The development of antioxidants represents an established strategy for treatment of neurodegenerative disease, in particular Alzheimer’s disease, since inflammatory processes and oxidative stress are possible reasons for neuronal cell death. Recently, a new, complex and elegant approach on these multiple targeting has been described with its design as well as synthesis for biologically active anti-oxidative compounds addressing simultaneously different neurotransmitter-catabolizing enzymes (i.e., acetyl‑/ butyrylcholinesterases and monoamine oxidases A/B) as well as the transmembrane G-protein coupled histamine H3 receptor (H3R) in low concentrations. All five molecular targets are identified as key player in neurodegeneration and/or on regulation of critical neurotransmitter levels. The small series of multitarget-directed ligands was optimized by knowledge-based introduction of various H3R structural elements based on previously described anti-oxidant lead structures.
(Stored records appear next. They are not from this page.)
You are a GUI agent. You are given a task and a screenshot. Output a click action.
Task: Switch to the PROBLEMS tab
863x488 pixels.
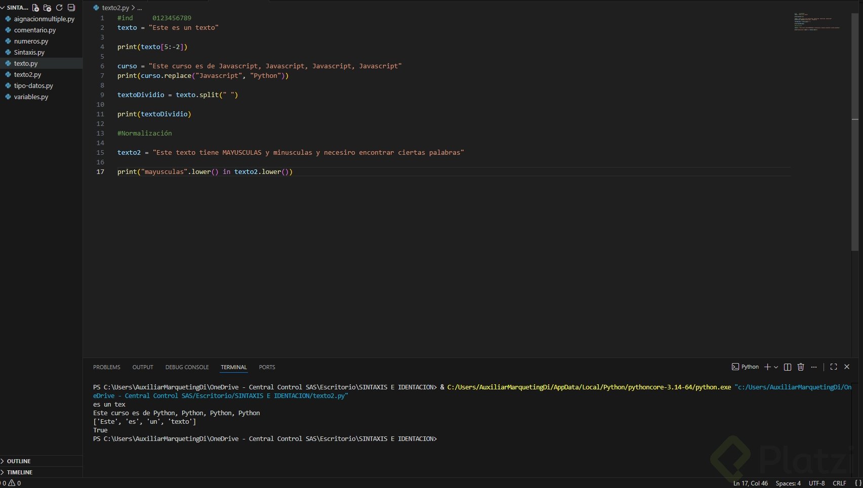click(x=106, y=367)
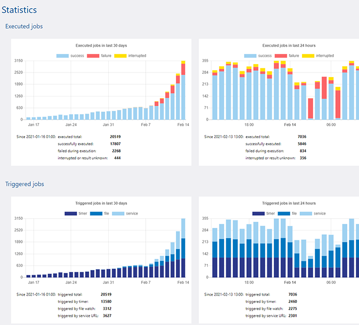
Task: Select the Statistics page title
Action: point(19,9)
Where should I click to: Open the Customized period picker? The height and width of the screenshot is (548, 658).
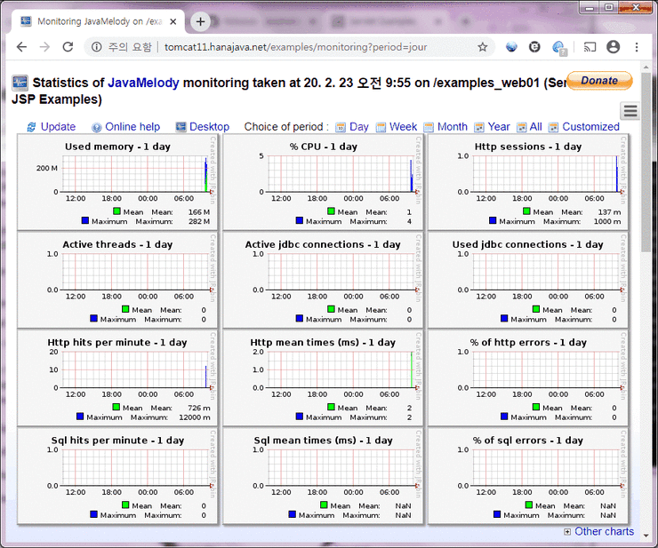[590, 127]
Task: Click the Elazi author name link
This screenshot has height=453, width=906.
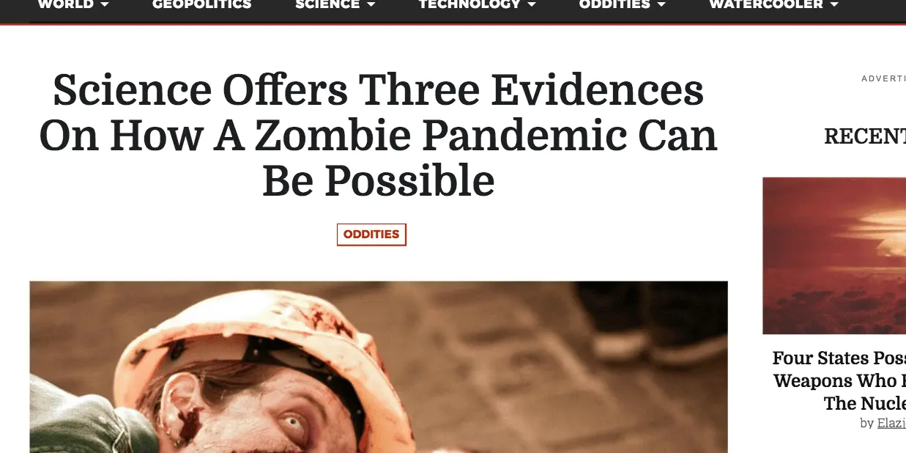Action: (891, 423)
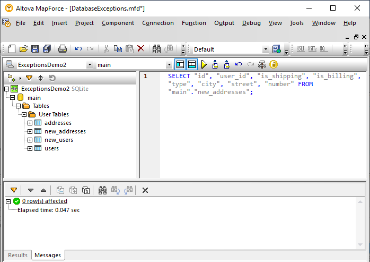This screenshot has width=370, height=262.
Task: Click the Find binoculars icon in main toolbar
Action: (157, 49)
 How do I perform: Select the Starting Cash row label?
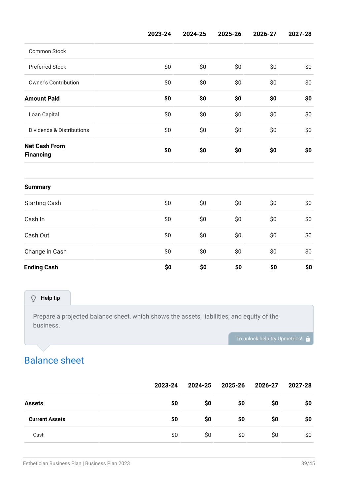click(x=43, y=203)
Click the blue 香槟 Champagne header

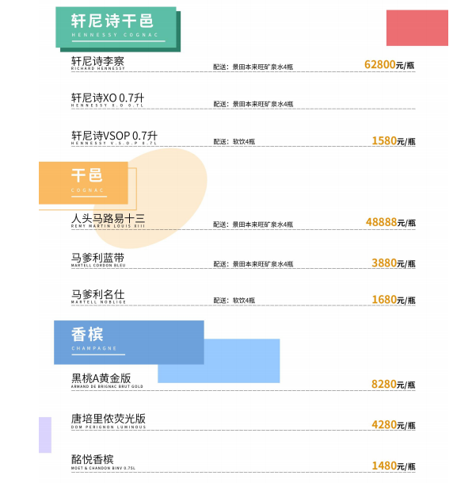pos(129,343)
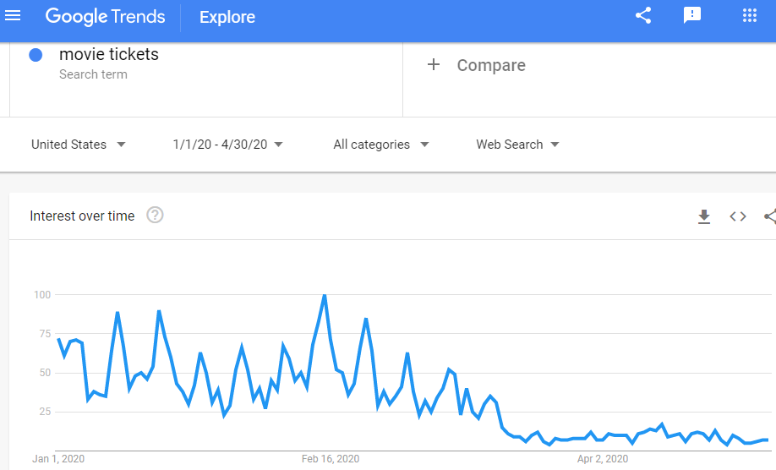This screenshot has height=470, width=776.
Task: Click the share icon in header
Action: coord(643,16)
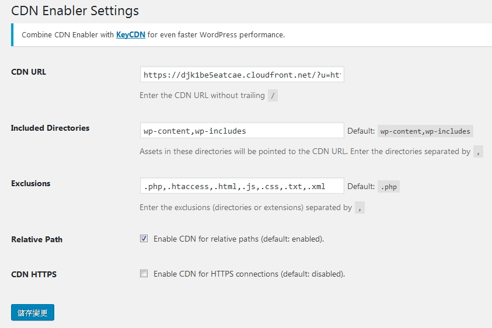The image size is (492, 328).
Task: Open the KeyCDN link in the notice
Action: click(x=131, y=34)
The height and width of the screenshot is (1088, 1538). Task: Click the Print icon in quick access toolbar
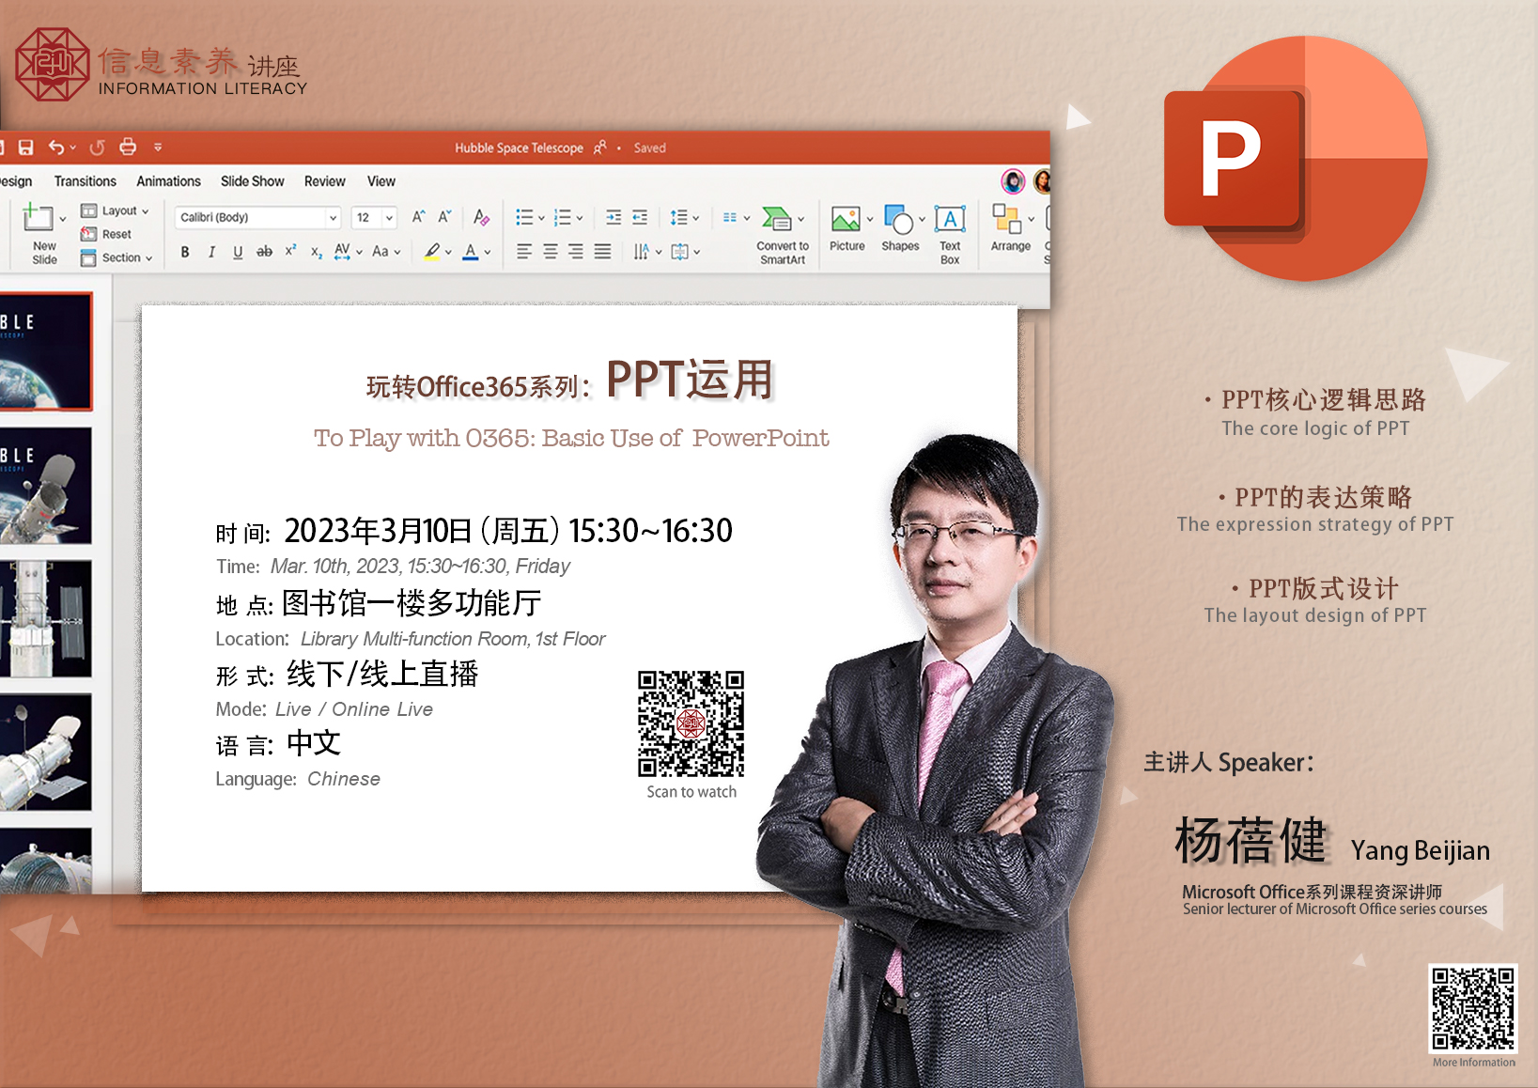point(128,147)
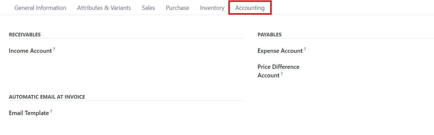Viewport: 434px width, 135px height.
Task: Open the Inventory tab
Action: (212, 8)
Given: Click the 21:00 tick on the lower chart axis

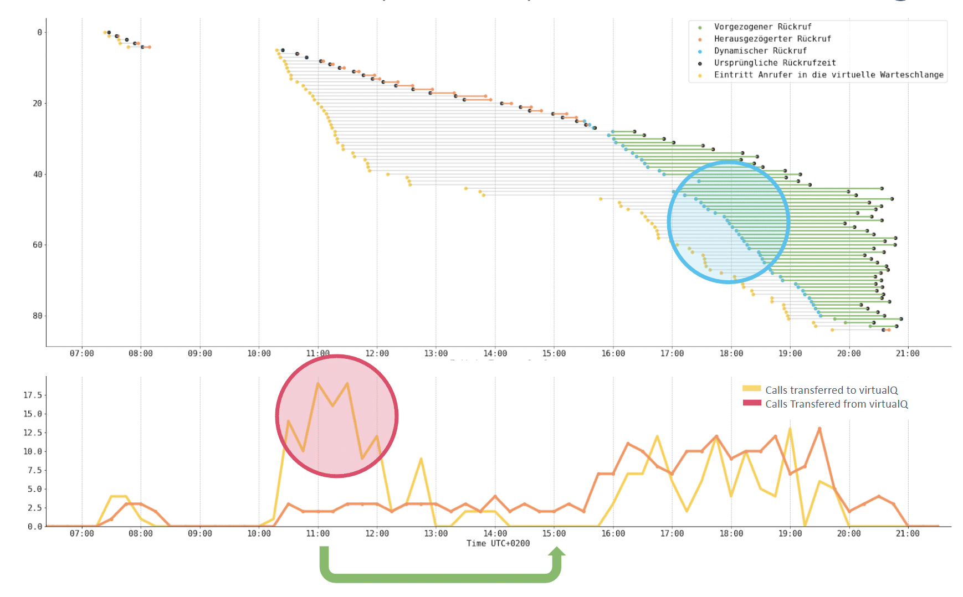Looking at the screenshot, I should (908, 533).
The balanced in vitro profile was successfully extended by wanted and reduced by unwanted effects to obtain an optimized pharmacological profile for neurodegenerative diseases. The most promising candidate Contilisant showed the required capability of penetrating the blood-brain barrier combined with anti-oxidative and neuroprotective capacities (e.g. on beta-amyloid plagues). In vivo, Contilisant was able to significantly restore cognitive deficits in impaired mice at low dosage.
This unique pharmacological profile of Contilisant demonstrates the knowledge-based actual capabilities in drug design. The translation of disease mechanism into a complex drug design as presented bears the chance for more comprehensive treatment of neurodegenerative diseases, such as Alzheimer´s or Parkinson´s disease. The multitargeting approach is a hot topic in drug design and handled in an EU funded Cooperation of Science and Technology “Multi-target paradigm for innovative ligand identification in the drug discovery process (MuTaLig, COST CA15135)” led by Stefano Alcaro, Italy.
This study, Multitarget-Directed Ligands Combining Cholinesterase and Monoamine Oxidase Inhibition with Histamine H3R Antagonism for Neurodegenerative Diseases, was recently published as hot paper by Stefanie Hagenow, Holger Stark and co-workers in the journal Angewandte Chemie – International Edition.